SET PROBLEM :: Copy out the part of the items that opens with the line containing "Tap the 'Your list is empty' message" and closes with the line containing "point(294,12)", both included, reproducing each line verbatim and nothing outside that span.

ENTRIES SUPPLIED ::
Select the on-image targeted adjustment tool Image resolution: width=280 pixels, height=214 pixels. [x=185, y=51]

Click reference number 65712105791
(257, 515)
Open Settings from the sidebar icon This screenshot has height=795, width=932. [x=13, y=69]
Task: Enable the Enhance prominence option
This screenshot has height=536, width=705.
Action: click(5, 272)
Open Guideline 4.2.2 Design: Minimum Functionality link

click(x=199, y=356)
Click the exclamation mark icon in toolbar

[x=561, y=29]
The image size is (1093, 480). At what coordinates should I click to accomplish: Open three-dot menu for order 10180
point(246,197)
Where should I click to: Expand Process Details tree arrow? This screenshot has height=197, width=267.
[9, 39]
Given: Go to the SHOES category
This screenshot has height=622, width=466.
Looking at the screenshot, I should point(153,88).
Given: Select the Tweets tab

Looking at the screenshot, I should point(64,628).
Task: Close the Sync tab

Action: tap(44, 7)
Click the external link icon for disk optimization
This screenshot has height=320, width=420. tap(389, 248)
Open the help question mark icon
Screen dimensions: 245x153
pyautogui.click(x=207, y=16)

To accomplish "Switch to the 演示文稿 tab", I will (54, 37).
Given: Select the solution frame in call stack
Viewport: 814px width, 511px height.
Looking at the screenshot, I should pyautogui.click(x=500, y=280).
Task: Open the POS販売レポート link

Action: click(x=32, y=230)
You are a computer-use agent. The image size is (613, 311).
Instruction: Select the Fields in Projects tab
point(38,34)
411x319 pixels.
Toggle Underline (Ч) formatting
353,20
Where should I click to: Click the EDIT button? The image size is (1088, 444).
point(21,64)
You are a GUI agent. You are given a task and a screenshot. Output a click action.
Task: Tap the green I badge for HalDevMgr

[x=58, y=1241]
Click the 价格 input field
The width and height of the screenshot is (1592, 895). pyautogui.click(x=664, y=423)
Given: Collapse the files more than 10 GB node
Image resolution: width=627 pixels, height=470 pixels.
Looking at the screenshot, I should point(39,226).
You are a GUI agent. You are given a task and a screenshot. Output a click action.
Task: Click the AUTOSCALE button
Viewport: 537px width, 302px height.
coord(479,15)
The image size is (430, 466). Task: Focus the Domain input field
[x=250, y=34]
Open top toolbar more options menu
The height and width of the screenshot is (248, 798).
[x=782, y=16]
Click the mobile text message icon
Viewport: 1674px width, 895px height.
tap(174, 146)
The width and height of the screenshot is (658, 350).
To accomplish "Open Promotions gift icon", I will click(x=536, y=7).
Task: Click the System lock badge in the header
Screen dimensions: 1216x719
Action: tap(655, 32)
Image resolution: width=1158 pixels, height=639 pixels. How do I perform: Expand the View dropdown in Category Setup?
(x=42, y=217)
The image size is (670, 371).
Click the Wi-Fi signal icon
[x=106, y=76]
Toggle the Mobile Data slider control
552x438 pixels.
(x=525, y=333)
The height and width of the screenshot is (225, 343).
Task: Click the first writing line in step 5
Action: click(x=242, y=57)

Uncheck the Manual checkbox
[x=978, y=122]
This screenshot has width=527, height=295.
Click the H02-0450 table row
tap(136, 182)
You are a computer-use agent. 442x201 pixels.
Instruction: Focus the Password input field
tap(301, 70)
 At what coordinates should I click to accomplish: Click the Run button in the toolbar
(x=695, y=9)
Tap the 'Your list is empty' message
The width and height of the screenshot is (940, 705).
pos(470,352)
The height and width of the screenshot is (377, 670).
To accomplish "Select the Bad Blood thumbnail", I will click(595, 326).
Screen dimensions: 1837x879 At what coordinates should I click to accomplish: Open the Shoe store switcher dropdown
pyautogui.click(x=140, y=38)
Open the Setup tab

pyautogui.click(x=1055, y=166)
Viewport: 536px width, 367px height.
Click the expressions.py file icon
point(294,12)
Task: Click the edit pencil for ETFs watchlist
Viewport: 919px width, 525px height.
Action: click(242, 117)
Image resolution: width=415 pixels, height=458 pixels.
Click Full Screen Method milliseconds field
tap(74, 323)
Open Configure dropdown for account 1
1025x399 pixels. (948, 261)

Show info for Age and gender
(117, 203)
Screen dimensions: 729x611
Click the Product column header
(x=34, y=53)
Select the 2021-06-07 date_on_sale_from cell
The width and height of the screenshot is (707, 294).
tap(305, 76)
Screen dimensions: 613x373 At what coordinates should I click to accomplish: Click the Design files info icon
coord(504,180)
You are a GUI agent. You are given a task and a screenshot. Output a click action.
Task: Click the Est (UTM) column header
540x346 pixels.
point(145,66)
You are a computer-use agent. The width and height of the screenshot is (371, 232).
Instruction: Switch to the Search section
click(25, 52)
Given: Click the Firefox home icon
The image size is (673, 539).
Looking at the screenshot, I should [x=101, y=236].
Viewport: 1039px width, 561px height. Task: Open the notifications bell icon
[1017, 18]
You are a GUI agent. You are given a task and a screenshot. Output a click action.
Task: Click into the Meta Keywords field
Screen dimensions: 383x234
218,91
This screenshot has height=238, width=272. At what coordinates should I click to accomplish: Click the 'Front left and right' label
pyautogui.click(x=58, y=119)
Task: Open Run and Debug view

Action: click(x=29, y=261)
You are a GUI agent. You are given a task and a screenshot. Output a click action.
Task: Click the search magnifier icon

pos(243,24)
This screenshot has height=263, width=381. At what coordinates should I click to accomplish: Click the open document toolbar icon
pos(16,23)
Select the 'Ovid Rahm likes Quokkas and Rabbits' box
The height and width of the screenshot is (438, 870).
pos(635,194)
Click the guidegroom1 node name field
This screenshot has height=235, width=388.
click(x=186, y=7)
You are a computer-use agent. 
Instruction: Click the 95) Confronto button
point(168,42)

RESULT OF THE TASK ::
Tap the 'Your list is empty' message
The width and height of the screenshot is (940, 705).
pos(470,352)
The height and width of the screenshot is (377, 670).
To accomplish "Select the Bad Blood thumbnail", I will click(595, 326).
Screen dimensions: 1837x879 At what coordinates should I click to accomplish: Open the Shoe store switcher dropdown
pyautogui.click(x=140, y=38)
Open the Setup tab

pyautogui.click(x=1055, y=166)
Viewport: 536px width, 367px height.
Click the expressions.py file icon
point(294,12)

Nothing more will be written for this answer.